While it is true that some sectors are experiencing growth, it is essential to recognize that this growth is not uniform across the nation. Many workers are still struggling, and the disparity in economic recovery is becoming increasingly apparent. The rhetoric of the right often fails to acknowledge the hardships faced by the most vulnerable populations, who may not share in the newfound confidence that some sectors are proclaiming.

“Consumer confidence is a fickle beast, often swayed by political rhetoric rather than tangible economic conditions.”

As we dissect these competing narratives, it becomes evident that the conversation around consumer confidence is not just about statistics or indices. It is deeply rooted in the lived experiences of everyday Americans. For many, a slight increase in confidence may mean little against the backdrop of stagnant wages and rising debts.

The Middle Ground: A Call for Pragmatism

What is sorely needed in this polarized environment is a middle ground, a recognition that neither extreme holds all the answers. Both the left and right must confront the realities of the economy with a sense of pragmatism, rather than political opportunism. Economic policies should be grounded in the lived experiences of people rather than ideological dogma.

For instance, while government assistance can provide a safety net, it is crucial to couple that with policies that promote job growth and wage increases. Similarly, while deregulation can spur innovation, it should not come at the expense of protections for workers and consumers. A balanced approach that considers both sides of the argument may be the key to fostering sustainable consumer confidence.

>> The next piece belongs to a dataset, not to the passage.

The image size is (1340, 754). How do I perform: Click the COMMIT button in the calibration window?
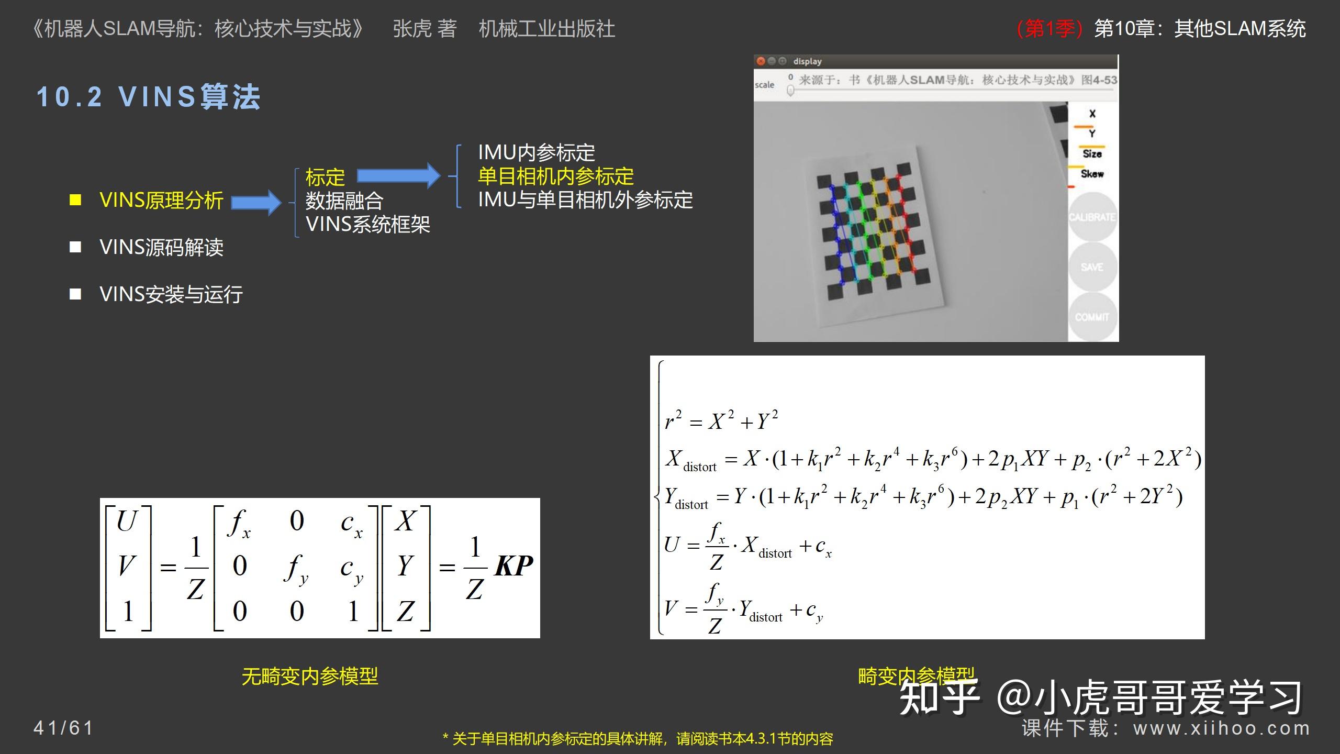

The latest figures on consumer confidence may serve as a barometer of sentiment, but they are not a definitive measure of economic health. As we move deeper into autumn, it is imperative that policymakers prioritize solutions that bridge the gap between optimism and reality. The focus should shift from who can claim victory based on the latest statistics to how we can create a more stable economic environment for all Americans.


As we reflect on these developments, the importance of a nuanced understanding of consumer confidence becomes clear. The challenge lies in translating this confidence into real-world benefits for all, rather than allowing it to be co-opted by political agendas. Only then can we hope to achieve a truly resilient economy that serves the needs of its citizens.